Perhaps like a lot of us, Khan’s favourite records aren’t the most frequently played – like she says, they get deeply ingrained in your consciousness through their associative memories and moments of first listen, but imbued with a brilliance that gets reanimated when needle touches vinyl again: “In a way it’s like I don’t need to go back because they’re filed in there but I have enjoyed going back through some of them for this and realising how fucking good they actually are, it’s not just me imagining it!”
They list serves as a pretty good blueprint for Bat For Lashes’ sound, with Khan pointing up the influence Lou Reed’s Berlin played on ‘Laura’, the pared-back, direct centrepiece of last year’s luminous The Haunted Man, and remembers scrolling through the patches on her first synth to find a similar sound to Aphex Twin’s when starting out producing her own songs.

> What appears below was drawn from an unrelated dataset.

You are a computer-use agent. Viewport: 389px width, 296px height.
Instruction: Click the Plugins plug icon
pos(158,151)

But the fact that she knows them through and through isn’t just a reflection of some diligent study for her own songwriting. Khan comes prepared with notes made on her phone, but for the most part these go unused, with the reasoning for the albums’ greatness delivered in an enthusiastic flurry of descriptions and metaphors, punctuated by impersonations of Kurt Cobain and Robert Smith and sung-back versions of the albums’ music, with the customers of the Victoria Park cafe we meet in getting versions of Berlin’s double-bass parts hummed out by Khan. They’re even, in the case of Michael Jackson’s Bad, the leaping-off point for some large-scale philosophising (though Khan doesn’t get starry-eyed, noting afterwards: “People’ll be like: ‘What a wanker, she’s so pretentious!’”).

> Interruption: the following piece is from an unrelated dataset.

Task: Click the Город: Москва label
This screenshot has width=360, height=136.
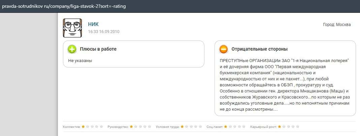Action: point(336,25)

One theme, though, that does get returned to across the thirteen albums is musicians’ ability to reconcile technical ability with emotional conviction. This more than anything seems to be the standard of proof for greatness for Khan: "They’re channelling something that all of humanity… you can make a person cry because of what you’re doing. That combination is just dynamite, isn’t it? There’s nothing better."